-------- The records --------

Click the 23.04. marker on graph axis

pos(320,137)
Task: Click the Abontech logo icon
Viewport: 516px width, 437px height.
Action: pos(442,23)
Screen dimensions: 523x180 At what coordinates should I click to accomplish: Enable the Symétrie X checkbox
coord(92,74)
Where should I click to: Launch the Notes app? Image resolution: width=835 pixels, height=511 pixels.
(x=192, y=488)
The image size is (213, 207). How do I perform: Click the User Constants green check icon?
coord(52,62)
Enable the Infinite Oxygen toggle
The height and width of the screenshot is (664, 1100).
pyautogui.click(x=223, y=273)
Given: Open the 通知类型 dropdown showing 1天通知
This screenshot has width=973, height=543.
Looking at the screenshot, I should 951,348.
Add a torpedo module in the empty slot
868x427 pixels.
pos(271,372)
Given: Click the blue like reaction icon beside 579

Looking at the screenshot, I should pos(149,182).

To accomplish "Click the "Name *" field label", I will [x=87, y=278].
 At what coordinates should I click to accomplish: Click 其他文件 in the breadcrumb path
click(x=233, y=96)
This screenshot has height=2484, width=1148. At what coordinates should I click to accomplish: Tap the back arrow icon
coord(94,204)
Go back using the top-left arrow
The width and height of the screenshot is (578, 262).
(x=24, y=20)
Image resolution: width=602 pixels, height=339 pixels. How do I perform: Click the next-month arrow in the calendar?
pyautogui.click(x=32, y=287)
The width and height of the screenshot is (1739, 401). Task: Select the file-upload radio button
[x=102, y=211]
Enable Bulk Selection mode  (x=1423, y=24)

--------

**Exercise aim**
Reproduce all of the items above verbatim, line by line.

**Correct response**
Click the 23.04. marker on graph axis

pos(320,137)
Task: Click the Abontech logo icon
Viewport: 516px width, 437px height.
Action: pos(442,23)
Screen dimensions: 523x180 At what coordinates should I click to accomplish: Enable the Symétrie X checkbox
coord(92,74)
Where should I click to: Launch the Notes app? Image resolution: width=835 pixels, height=511 pixels.
(x=192, y=488)
The image size is (213, 207). How do I perform: Click the User Constants green check icon?
coord(52,62)
Enable the Infinite Oxygen toggle
The height and width of the screenshot is (664, 1100).
pyautogui.click(x=223, y=273)
Given: Open the 通知类型 dropdown showing 1天通知
This screenshot has width=973, height=543.
Looking at the screenshot, I should 951,348.
Add a torpedo module in the empty slot
868x427 pixels.
pos(271,372)
Given: Click the blue like reaction icon beside 579

Looking at the screenshot, I should pos(149,182).

To accomplish "Click the "Name *" field label", I will [x=87, y=278].
 At what coordinates should I click to accomplish: Click 其他文件 in the breadcrumb path
click(x=233, y=96)
This screenshot has height=2484, width=1148. At what coordinates should I click to accomplish: Tap the back arrow icon
coord(94,204)
Go back using the top-left arrow
The width and height of the screenshot is (578, 262).
(x=24, y=20)
Image resolution: width=602 pixels, height=339 pixels. How do I perform: Click the next-month arrow in the calendar?
pyautogui.click(x=32, y=287)
The width and height of the screenshot is (1739, 401). Task: Select the file-upload radio button
[x=102, y=211]
Enable Bulk Selection mode  (x=1423, y=24)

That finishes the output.